While the Netherite provider was designed for maximum throughput, the Microsoft SQL Server provider for Durable Functions is designed for the needs of the enterprise, including the ability to decouple from the Azure cloud.
With the ability to run Microsoft SQL anywhere, including on-premises servers, Edge devices, Linux Docker containers, on the Azure SQL Database serverless tier, and even on competitor cloud providers like AWS and GCP. This means you can run Durable Functions anywhere that Azure Functions can run, including your own Azure Arc-enabled Kubernetes clusters.
The design of the Microsoft SQL storage provider for Durable Functions also makes it easy to integrate with existing SQL-based applications. When your function app starts up, it automatically provisions a set of tables, functions, and procedures in the target database within a “dt” schema (“dt” stands for Durable Tasks).

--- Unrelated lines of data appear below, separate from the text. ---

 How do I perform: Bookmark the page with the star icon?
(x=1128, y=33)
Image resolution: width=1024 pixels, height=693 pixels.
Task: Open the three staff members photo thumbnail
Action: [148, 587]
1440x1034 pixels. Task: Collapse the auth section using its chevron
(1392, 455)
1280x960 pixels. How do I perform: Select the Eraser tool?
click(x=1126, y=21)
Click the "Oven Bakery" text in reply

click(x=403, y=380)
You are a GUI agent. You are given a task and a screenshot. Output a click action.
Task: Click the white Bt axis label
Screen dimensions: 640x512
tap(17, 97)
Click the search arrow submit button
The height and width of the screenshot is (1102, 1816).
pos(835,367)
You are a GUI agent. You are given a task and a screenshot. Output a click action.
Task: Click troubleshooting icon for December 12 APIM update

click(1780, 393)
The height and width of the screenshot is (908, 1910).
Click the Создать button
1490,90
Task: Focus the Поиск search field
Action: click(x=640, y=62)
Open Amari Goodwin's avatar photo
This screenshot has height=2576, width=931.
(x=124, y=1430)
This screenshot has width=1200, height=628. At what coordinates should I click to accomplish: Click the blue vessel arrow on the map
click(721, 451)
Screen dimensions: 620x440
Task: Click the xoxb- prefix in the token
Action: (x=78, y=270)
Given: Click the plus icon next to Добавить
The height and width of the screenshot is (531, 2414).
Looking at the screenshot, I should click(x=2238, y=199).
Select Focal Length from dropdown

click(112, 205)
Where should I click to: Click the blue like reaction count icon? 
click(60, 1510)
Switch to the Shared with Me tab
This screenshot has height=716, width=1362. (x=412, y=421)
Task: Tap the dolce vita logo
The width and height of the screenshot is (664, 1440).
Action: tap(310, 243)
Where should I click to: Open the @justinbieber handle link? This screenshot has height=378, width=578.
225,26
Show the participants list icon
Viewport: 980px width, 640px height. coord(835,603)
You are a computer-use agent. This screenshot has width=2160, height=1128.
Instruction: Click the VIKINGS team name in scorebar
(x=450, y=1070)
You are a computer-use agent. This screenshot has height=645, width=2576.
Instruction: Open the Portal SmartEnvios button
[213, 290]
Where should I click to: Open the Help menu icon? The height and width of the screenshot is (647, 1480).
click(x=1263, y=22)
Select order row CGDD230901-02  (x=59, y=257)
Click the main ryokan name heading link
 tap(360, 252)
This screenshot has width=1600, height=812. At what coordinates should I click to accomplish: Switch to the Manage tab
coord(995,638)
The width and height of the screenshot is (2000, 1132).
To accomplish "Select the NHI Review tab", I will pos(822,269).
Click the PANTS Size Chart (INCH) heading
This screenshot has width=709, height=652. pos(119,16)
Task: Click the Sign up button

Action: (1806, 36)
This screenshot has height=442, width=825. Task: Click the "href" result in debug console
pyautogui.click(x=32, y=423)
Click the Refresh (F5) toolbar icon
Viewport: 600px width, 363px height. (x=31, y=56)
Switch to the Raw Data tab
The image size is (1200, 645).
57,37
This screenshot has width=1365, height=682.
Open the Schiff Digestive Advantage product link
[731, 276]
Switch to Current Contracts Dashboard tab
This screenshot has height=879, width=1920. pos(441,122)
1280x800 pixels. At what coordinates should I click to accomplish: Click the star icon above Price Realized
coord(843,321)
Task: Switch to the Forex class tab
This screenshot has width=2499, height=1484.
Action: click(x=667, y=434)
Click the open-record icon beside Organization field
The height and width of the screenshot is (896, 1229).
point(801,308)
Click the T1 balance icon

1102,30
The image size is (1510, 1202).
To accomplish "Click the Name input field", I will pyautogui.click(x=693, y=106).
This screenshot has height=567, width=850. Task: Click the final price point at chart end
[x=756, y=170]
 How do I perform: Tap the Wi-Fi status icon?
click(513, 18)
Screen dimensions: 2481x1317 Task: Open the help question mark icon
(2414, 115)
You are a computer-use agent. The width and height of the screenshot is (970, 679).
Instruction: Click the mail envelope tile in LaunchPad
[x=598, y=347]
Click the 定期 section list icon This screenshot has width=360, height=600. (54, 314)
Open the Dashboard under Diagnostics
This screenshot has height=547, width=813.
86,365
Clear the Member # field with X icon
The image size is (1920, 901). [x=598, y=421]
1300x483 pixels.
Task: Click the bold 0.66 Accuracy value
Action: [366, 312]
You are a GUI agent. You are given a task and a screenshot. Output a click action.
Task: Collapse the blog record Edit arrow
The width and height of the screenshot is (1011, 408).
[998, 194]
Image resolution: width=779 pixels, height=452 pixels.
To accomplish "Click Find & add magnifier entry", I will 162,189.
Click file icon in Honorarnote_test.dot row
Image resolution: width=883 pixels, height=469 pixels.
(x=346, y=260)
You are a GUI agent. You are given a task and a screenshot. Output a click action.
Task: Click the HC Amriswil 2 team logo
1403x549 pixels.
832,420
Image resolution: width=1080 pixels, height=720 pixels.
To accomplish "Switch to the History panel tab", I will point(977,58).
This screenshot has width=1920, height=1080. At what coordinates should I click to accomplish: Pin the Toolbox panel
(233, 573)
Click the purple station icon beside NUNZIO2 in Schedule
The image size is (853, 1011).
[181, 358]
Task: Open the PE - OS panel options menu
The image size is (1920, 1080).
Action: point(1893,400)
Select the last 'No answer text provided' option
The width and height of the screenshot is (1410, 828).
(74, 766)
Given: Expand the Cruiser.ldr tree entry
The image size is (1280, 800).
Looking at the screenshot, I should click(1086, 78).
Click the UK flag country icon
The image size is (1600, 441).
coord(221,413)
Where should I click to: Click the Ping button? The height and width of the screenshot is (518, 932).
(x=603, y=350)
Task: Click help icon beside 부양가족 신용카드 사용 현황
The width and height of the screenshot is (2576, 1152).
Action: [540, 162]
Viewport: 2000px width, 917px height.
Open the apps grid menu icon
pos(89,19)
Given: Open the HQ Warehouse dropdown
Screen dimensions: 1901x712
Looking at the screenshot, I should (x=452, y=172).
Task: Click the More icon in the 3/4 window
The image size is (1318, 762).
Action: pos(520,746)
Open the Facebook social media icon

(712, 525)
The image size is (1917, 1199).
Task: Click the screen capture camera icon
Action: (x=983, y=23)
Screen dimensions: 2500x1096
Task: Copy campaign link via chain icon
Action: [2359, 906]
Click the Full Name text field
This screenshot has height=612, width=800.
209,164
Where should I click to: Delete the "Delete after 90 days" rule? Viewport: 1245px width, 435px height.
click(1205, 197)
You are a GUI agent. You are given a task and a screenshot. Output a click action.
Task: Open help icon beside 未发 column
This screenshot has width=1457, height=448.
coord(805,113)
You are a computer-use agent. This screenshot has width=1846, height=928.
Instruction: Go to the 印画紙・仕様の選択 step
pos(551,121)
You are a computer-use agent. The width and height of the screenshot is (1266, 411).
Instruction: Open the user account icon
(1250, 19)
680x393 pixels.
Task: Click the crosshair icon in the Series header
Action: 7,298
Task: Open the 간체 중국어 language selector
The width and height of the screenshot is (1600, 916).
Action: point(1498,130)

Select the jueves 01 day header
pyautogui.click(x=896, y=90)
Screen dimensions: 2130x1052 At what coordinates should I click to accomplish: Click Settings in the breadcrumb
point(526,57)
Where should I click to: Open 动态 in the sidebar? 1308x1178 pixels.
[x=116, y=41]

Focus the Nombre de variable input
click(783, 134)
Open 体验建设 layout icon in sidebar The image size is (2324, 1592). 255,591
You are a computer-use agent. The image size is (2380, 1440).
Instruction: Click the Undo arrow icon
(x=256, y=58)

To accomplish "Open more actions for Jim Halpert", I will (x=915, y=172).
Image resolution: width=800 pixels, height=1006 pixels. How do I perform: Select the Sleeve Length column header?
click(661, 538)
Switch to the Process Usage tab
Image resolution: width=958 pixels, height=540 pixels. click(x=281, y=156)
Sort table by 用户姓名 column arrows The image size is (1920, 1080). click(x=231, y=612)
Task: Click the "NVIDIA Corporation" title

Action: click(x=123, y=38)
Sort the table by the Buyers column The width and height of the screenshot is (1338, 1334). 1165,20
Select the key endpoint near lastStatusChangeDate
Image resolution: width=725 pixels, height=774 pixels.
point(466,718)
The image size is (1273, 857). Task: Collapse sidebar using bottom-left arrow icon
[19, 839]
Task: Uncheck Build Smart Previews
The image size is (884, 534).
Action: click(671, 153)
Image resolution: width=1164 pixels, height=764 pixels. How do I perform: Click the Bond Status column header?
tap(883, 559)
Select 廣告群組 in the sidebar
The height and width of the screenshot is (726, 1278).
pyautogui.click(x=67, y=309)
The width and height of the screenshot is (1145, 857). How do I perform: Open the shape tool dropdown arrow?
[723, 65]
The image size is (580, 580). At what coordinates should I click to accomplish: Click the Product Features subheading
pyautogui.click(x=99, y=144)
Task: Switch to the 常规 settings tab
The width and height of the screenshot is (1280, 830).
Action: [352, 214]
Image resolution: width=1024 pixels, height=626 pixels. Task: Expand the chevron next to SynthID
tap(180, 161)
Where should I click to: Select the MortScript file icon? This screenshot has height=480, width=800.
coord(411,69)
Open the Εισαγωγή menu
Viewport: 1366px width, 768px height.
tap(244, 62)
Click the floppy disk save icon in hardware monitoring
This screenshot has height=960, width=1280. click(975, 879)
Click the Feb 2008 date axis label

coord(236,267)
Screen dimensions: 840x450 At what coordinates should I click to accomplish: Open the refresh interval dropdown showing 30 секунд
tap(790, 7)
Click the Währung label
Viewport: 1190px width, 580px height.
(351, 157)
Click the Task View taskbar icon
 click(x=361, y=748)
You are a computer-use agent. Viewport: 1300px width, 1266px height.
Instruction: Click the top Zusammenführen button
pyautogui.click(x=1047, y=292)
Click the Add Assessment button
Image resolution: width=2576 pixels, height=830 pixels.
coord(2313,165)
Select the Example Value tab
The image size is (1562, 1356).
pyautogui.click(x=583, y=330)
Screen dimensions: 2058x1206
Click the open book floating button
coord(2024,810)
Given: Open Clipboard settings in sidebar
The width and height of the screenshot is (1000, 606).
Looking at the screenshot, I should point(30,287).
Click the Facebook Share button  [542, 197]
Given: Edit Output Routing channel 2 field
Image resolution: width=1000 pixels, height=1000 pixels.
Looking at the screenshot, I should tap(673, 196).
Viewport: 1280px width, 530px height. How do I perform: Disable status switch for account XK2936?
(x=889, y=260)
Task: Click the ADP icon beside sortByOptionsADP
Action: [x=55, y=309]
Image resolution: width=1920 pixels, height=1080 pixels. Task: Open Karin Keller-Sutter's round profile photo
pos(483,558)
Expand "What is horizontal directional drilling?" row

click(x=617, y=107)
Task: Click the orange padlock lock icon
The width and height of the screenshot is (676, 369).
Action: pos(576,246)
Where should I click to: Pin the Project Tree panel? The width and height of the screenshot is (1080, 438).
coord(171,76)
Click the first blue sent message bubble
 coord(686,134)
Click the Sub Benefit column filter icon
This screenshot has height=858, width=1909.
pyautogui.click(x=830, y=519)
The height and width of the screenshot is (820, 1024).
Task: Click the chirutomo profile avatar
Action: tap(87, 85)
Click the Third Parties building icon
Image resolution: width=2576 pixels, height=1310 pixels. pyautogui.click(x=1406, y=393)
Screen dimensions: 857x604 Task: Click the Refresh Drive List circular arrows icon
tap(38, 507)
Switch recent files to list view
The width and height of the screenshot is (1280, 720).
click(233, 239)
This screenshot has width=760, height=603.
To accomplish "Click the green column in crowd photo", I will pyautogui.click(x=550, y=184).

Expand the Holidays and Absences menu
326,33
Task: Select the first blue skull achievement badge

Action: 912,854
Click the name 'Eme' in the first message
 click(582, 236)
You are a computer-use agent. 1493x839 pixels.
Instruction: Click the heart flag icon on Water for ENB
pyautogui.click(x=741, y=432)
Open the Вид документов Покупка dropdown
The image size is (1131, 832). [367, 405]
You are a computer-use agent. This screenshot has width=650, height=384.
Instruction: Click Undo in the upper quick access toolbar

You can easily monitor your orchestrations and entities by running SELECT queries against these tables.
The choice to use storage providers other than Azure Storage should be made carefully. Most function apps running in Azure should use the default Azure Storage provider for Durable Functions. However, there are important cost, scalability, and data management tradeoffs that should be considered when deciding whether to use an alternate storage provider.
Either of these alternate storage providers can be configured without any code changes to your application if you so choose to try them out.